At the cost of sounding like a broken record, I constantly deal every day with such questions and I usually think it is better to work slowly and examine as much primary material as possible, before being able to say anything meaningful. It is for this reason that I believe research publications in every form are the best of way of conveying one’s own research and ideas, surely not a mailing list.
I believe it is better if we both go back to our wonderful manuscript collections and continue to catalogue them to the best of our knowledge for the sake of research.
Best wishes,
Camillo
P.S. One small point though: there are printed Sanskrit texts much older than you think.
Dr Camillo A. Formigatti
John Clay Sanskrit Librarian
Bodleian Libraries
The Weston Library
Broad Street
Oxford
OX1 3BG
Email: camillo.formigatti@bodleian.
ox.ac.uk Tel. (office): 01865 (2)77208
www.bodleian.ox.ac.uk
From: Hartmut Buescher [mailto:buescherhartmut@gmail.
com ]
Sent: 22 April 2017 09:38
To: Camillo Formigatti <camillo.formigatti@bodleian.ox.ac.uk >
Cc: Dagmar Wujastyk <d.wujastyk@gmail.com>; indology <INDOLOGY@list.indology.info>; Dominik Wujastyk <wujastyk@gmail.com>
Subject: Re: [INDOLOGY] Sanskrit literature in numbers
Dear Camillo,
felt reminded that Gadamer once said, “dass man anders versteht,
wenn man überhaupt versteht” (“that one understands differently,
in the case one understands at all”), an assertion that reflects the condition
for dialectical processes of insight to take place at all, both at larger cultural
historical scales as well as in discussions like the present one.
Understanding differently is not the same as misinterpretation,
it is a conditio humana.
As already said, although still regarding your assertion that the numbers
of manuscripts “are simply telling us ... how many books have survived” as,
let's say, a formulation that does not escape from being understood the way I did,
my point has been to reemphasize the nature of actual complexities (and your
response has partly been to delightfully further enhance the vision of these), while
having basically expressed myself very much in support of your good reasons
“to be baffled by the fact that it seems very difficult to get reliable quantitative
data to start with” (didn't you realize this?).

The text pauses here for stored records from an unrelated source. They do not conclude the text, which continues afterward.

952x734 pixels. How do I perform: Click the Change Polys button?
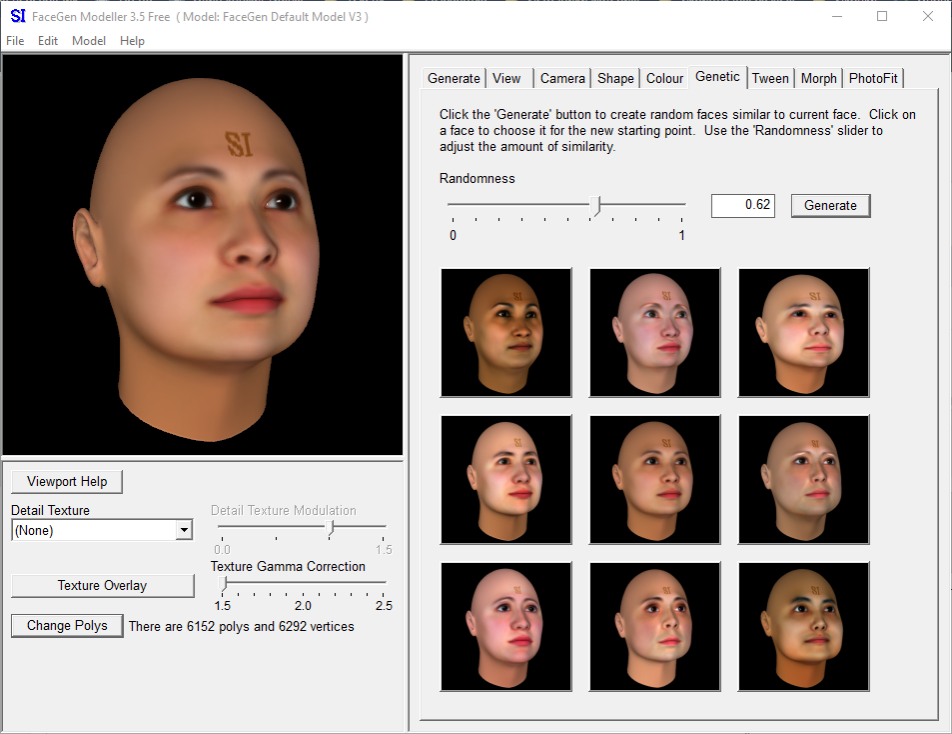point(67,626)
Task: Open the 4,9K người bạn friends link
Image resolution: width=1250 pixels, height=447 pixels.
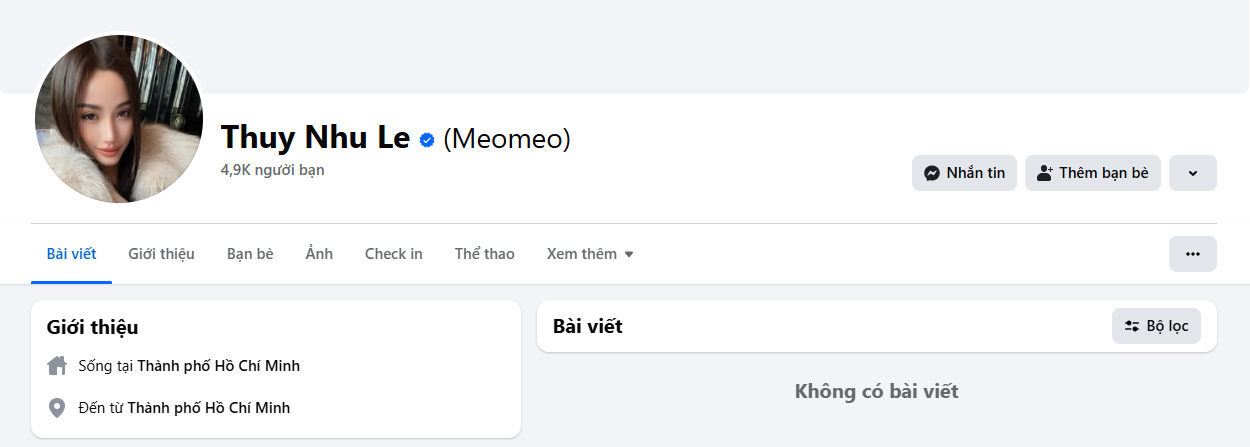Action: coord(272,170)
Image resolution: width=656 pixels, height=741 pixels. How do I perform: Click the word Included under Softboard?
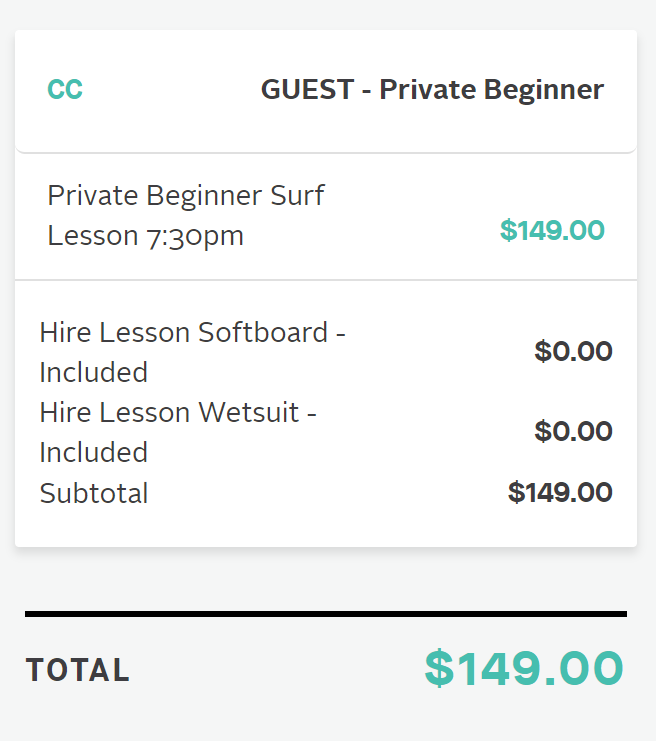[94, 372]
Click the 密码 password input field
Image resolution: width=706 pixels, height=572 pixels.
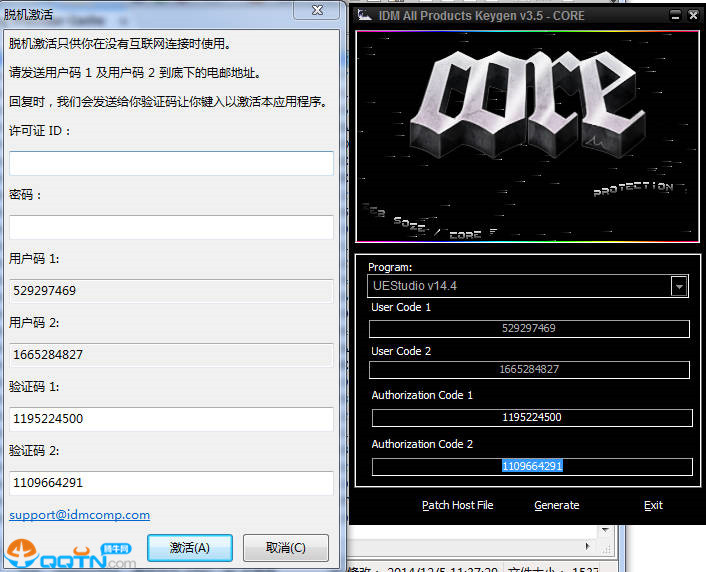tap(171, 227)
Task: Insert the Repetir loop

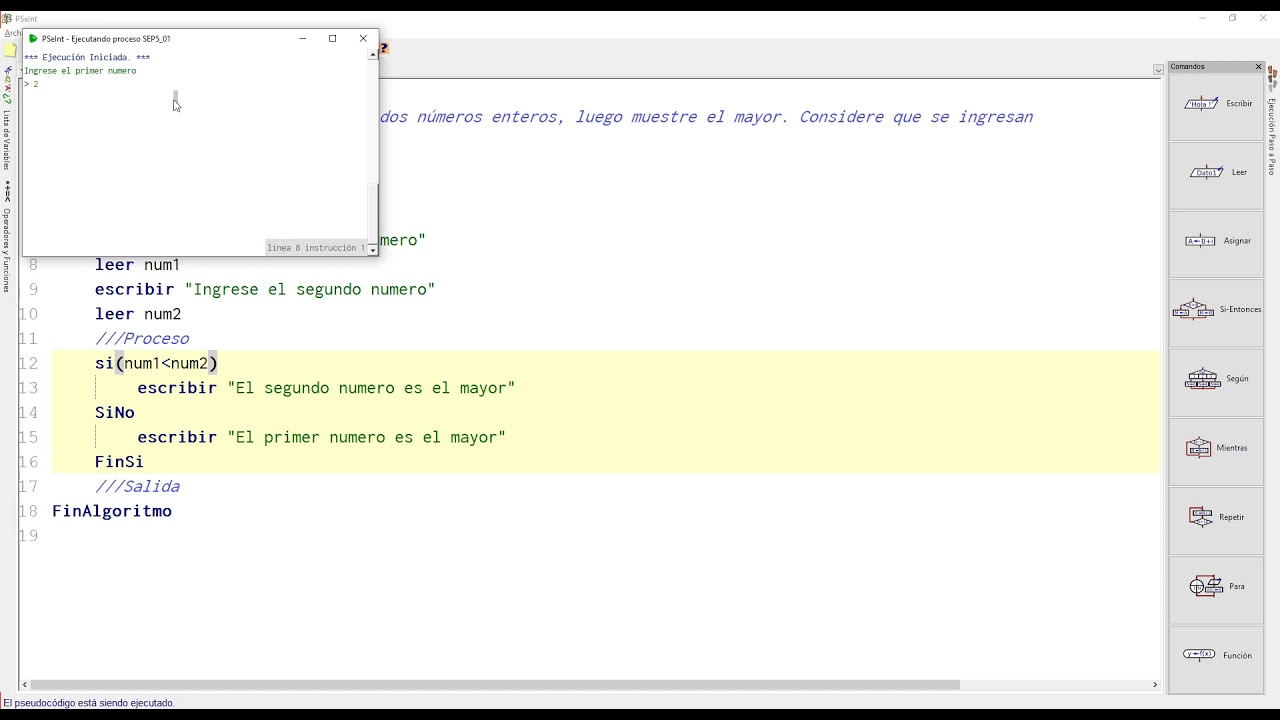Action: click(x=1217, y=517)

Needless to say, I am quite convinced of your competence and certainly did not
intend to question or criticize it when taken up a single assertion of yours,
yet de facto related to the thread addressing, the comparative aspects aside,
an aporetic constellation (to recall Dagmar's formulation of the problem:
“My sense has always been that Sanskrit literature is particularly large,
but perhaps this is not substantiated by data?”).
Be it in view of comparing it with the literatures of other pre-modern cultures
or not, how can we assess the size of the pre-modern body of Sanskrit literature,
in the first place? What are the valid data? How complex and problematic are these?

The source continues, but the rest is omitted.